Online shopping and selling is a huge trend that is getting stronger all the time. Managing how your work is sold online is an important consideration for any artist.
It’s a fact of life: many artists want (and need) to create multiple streams of income for their business. They may be wholesaling to galleries and retailers, selling retail at fairs and shows, taking commissions, and perhaps making online sales as well.
On the internet, artists might have an Etsy shop, they may have a shopping cart on their own website, or they may be selling through hundreds of third-party websites and other options. Are you one of them? Then be aware that sometimes your work might end up somewhere online that you don’t know about and don’t wish to be connected with.

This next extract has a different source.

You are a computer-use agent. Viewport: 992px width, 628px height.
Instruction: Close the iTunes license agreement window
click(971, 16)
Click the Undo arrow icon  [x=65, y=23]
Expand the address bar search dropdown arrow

For example, artists selling their work through Amazon may have images of their items copied and used on any number of websites through an affiliate program with the massive retailer called “aStore” which literally happens at the click of a mouse by installing a Word Press plugin. This could include your items, which will appear with whatever other products the webmaster chooses, without your knowledge.
When you sign up with a retailer like Amazon which has this kind of program, you give permission for this to happen. Get clear on contract terms and their ramifications before agreeing to anything.

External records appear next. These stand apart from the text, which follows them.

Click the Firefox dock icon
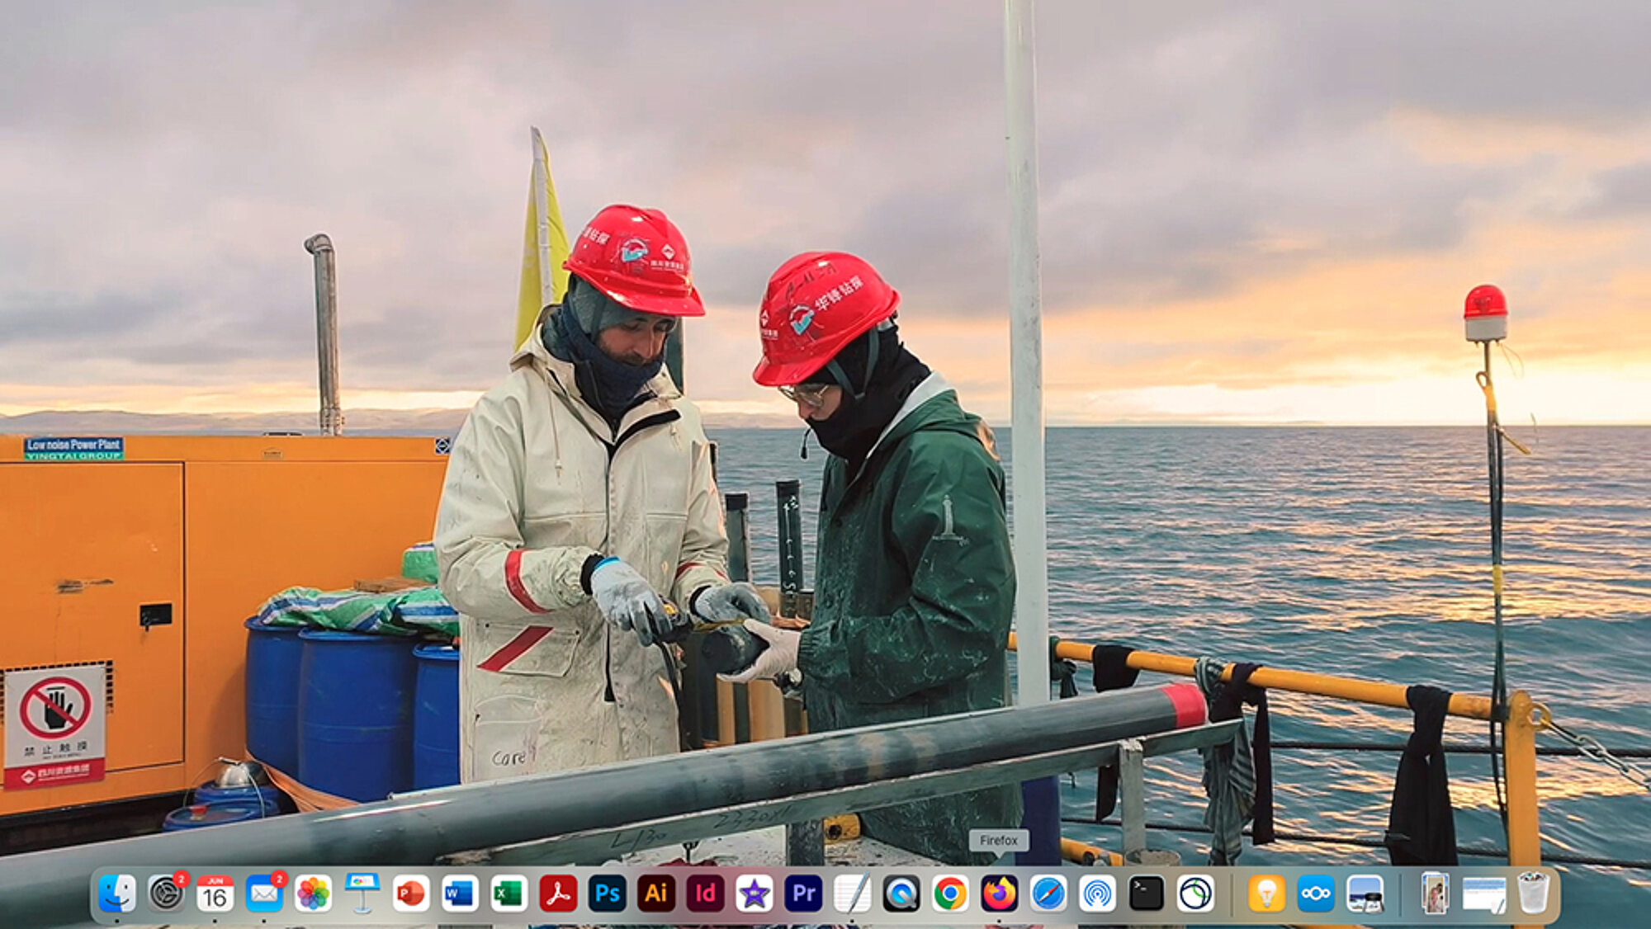1651x929 pixels. pos(999,894)
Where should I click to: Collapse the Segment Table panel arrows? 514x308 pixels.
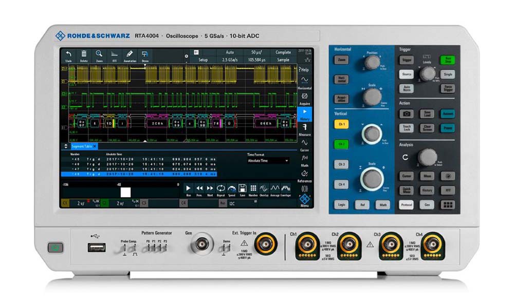click(x=65, y=146)
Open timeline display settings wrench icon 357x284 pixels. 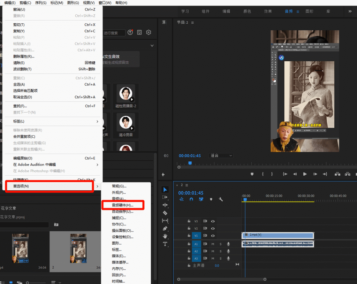pyautogui.click(x=221, y=199)
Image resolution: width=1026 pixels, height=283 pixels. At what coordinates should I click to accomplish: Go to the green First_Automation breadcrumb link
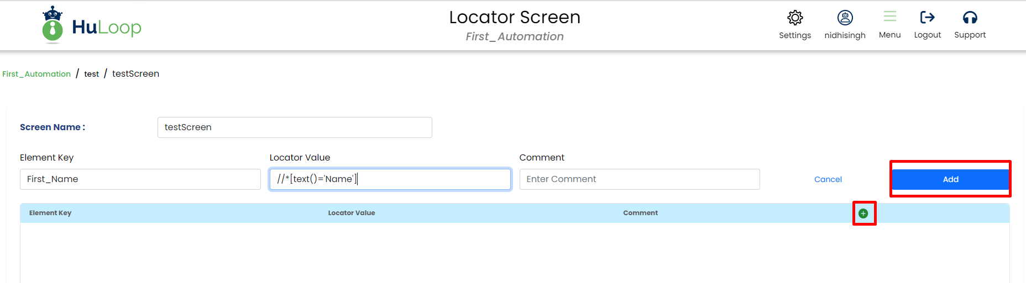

Your art business has a brand, and a message that you want understood by your collectors and your buyers. Consider carefully how the sales venues where your work appears will affect the brand you have worked hard to build.
Where do you want your work to be sold? It matters. Knowing who is showing and selling your line involves making decisions that not only keep you in control of your online presence, but have a lot of influence on your relationships with your current wholesale accounts.

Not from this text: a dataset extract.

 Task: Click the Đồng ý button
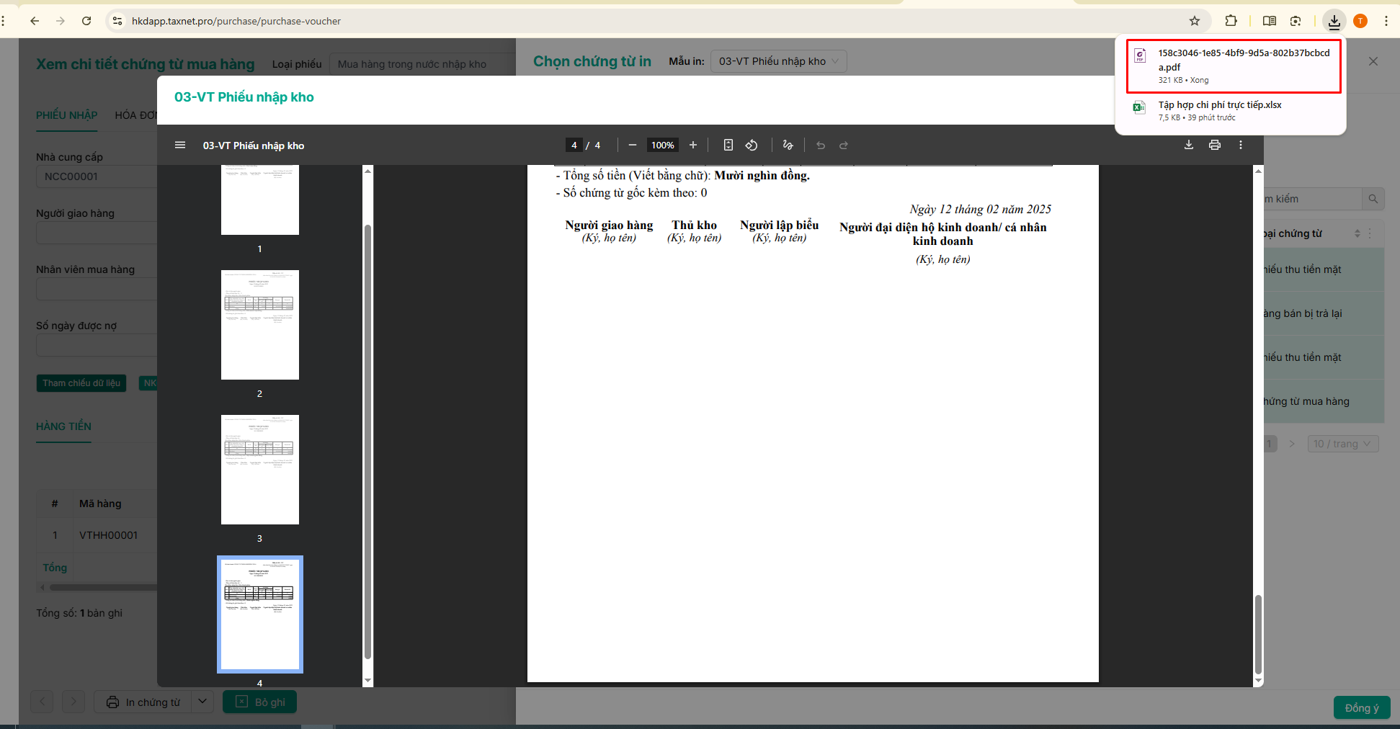coord(1362,707)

- Would you make an agreement with an online site that wanted you to drop ship individual pieces to their customers?
- Would you list your work on a giant shopping site?
- Is your work most effectively sold through brick and mortar stores?
- Do you seek more exclusive retailers to be associated with?
- Would online sales interfere with exclusivity agreements that you have with current customers?
What is your experience? Have you done well with online sales? Has it affected your brick and mortar sales positively or negatively?